→ Your instructions
Copy the items below, swapping "center point" for "midpoint" and changing nothing else. Leave out the pictures.

==========

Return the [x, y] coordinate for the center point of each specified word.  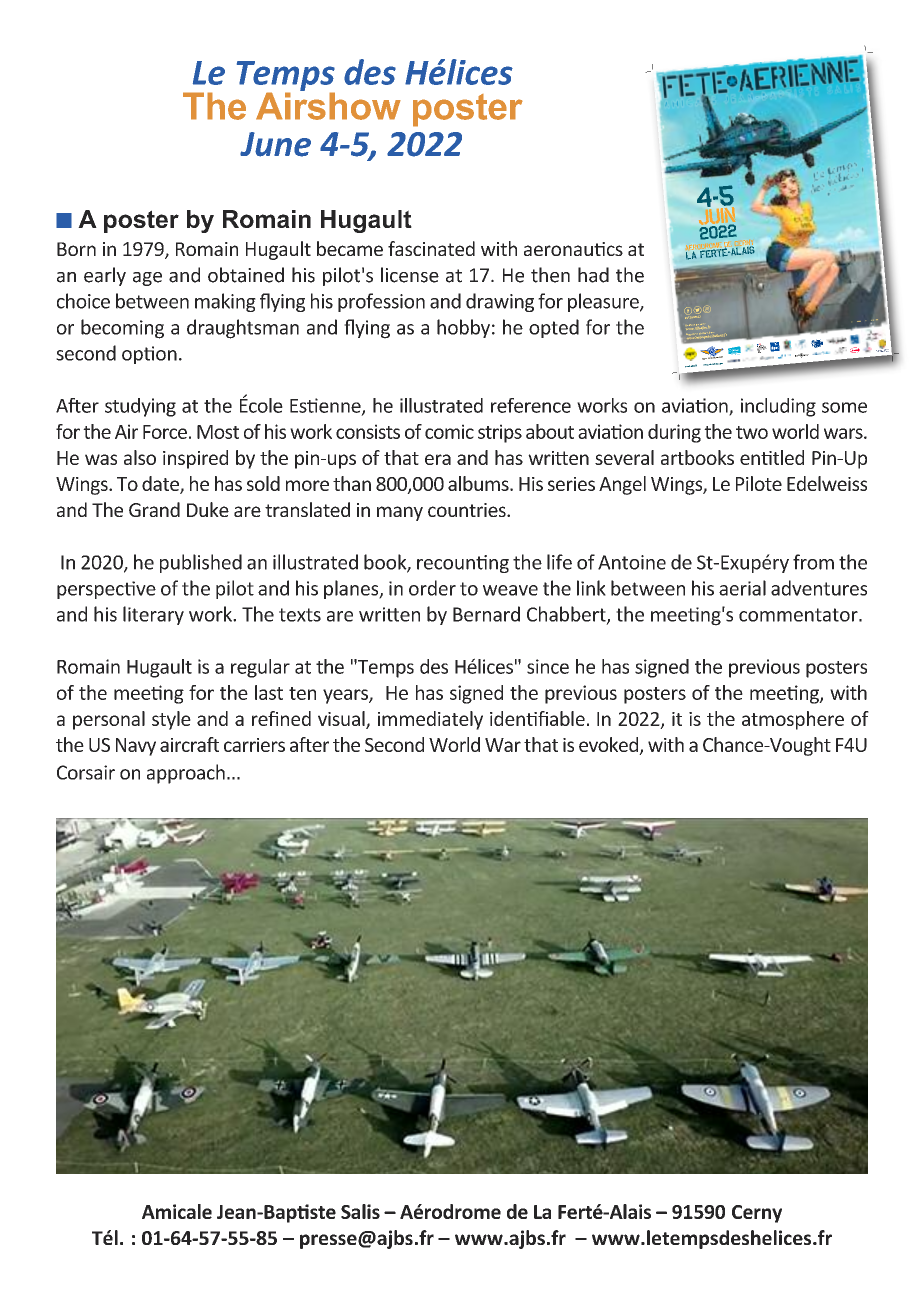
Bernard [486, 614]
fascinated [431, 248]
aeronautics [573, 249]
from [813, 562]
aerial [742, 588]
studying [140, 407]
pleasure [604, 302]
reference [531, 405]
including [778, 407]
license [410, 275]
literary [153, 615]
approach [186, 774]
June [275, 144]
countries [468, 510]
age [147, 279]
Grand [154, 509]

==========

→ In response
Return the [x, y] coordinate for the midpoint of each specified word.  
Bernard [486, 614]
fascinated [431, 248]
aeronautics [573, 249]
from [813, 562]
aerial [742, 588]
studying [140, 407]
pleasure [604, 302]
reference [531, 405]
including [778, 407]
license [410, 275]
literary [153, 615]
approach [186, 774]
June [275, 144]
countries [468, 510]
age [147, 279]
Grand [154, 509]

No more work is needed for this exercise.